The state Department of Health visited the facility over the course of several days beginning Oct. 3 to investigate four complaints, according to a report filed Oct. 16 and made available to the public in mid-November. 

Inspectors found loose baseboards in two areas that created a tripping hazard. They also reported dried food and spilled liquids on the floors and baseboards, and a "loose grey speckled substance" throughout one room on the third floor.

The intake air vents on the east and north halls of all nursing units — which are a blue color when they're clean, according to the report — were found to be covered in an unknown white substance.

Inspectors also found pieces of paper, dirt and dust in the crevices of the elevator doors, and the report notes the inspectors didn't see any housekeepers during their visit.

Pleasant Acres was formerly owned and operated by York County. 

After a contentious public debate, the county agreed to sell the 375-bed facility to for-profit nursing home operator Premier Healthcare Management for $30.8 million.
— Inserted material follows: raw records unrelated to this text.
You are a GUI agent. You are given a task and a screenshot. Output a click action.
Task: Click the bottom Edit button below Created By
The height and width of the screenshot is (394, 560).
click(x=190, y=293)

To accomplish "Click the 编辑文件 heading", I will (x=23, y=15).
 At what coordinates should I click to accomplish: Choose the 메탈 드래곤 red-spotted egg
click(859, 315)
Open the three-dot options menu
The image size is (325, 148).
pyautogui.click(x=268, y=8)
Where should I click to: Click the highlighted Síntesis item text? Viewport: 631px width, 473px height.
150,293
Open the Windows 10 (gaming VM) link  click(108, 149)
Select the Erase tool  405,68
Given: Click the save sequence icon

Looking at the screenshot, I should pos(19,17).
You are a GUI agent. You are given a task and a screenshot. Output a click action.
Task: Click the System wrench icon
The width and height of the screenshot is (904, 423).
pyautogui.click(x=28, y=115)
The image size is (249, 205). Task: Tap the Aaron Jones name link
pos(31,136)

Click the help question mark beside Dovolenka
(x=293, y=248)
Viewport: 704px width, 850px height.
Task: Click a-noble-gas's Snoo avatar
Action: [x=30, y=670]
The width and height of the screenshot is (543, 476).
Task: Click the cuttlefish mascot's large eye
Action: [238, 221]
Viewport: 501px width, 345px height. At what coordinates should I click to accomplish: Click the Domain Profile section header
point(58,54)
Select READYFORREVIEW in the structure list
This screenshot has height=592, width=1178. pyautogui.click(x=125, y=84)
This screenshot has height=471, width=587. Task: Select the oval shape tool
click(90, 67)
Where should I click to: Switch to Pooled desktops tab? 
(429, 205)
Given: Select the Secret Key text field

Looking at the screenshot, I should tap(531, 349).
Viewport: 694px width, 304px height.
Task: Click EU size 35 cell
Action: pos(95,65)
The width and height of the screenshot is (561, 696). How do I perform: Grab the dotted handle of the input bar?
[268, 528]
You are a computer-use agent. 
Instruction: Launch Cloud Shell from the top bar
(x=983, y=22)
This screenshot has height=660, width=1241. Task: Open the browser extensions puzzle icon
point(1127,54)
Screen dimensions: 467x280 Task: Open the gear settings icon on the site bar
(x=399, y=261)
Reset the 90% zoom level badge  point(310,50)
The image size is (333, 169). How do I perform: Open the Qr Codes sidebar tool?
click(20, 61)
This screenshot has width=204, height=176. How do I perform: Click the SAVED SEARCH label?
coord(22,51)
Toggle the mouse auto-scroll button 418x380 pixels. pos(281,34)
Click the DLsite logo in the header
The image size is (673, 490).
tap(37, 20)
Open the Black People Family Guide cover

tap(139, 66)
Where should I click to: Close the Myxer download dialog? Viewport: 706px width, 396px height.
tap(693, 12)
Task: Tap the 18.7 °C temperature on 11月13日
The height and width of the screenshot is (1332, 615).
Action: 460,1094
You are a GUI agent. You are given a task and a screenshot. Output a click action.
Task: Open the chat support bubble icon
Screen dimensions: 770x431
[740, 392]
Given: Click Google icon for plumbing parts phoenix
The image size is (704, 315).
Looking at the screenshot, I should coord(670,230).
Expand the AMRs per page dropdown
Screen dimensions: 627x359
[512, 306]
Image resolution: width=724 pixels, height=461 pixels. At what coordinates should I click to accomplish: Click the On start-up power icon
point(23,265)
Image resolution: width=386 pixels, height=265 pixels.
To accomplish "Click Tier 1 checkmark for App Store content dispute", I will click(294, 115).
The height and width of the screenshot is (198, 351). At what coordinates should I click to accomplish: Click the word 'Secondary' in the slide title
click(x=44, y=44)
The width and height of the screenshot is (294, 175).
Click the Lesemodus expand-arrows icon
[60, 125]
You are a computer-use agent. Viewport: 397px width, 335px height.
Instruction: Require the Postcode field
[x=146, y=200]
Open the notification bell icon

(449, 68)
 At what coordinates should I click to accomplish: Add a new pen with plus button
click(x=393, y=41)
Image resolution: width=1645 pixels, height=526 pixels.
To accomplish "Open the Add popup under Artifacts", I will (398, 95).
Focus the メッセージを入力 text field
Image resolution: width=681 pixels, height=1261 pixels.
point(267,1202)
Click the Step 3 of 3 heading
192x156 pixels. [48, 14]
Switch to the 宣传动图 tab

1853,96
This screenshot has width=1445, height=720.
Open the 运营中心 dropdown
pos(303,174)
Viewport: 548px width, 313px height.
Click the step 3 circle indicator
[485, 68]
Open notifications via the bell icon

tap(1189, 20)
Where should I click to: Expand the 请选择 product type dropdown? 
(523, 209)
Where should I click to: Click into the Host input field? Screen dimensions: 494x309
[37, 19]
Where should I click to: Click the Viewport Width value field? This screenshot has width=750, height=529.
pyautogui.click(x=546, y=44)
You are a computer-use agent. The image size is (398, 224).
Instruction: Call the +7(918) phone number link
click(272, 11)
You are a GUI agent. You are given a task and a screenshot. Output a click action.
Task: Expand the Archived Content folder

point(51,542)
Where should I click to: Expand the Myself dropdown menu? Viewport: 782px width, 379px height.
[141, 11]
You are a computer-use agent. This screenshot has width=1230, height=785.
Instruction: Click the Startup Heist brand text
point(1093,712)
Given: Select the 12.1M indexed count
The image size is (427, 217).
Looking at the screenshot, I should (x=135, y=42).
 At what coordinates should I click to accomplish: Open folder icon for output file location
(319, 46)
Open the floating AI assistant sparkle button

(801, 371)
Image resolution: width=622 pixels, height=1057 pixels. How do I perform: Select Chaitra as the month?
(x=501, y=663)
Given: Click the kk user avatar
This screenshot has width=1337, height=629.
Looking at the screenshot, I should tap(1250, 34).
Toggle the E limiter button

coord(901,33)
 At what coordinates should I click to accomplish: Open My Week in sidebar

The company officially took ownership on Oct. 1, according to the state Department of Health, but county spokesman Mark Walters said the deal closed on Oct. 3.

County representatives declined to comment Wednesday, Nov. 28, and a representative from Pleasant Acres could not be immediately reached for comment.

Nate Wardle, spokesman for the health department, said the infractions in the report are classified as inflicting "minimal harm" and that they were observed in only a few places.

The department's other classifications are minimal citation with no harm, actual harm and serious harm. In any given report, the department will indicate whether there are only a few violations, a pattern of violations or violations found in all observed areas.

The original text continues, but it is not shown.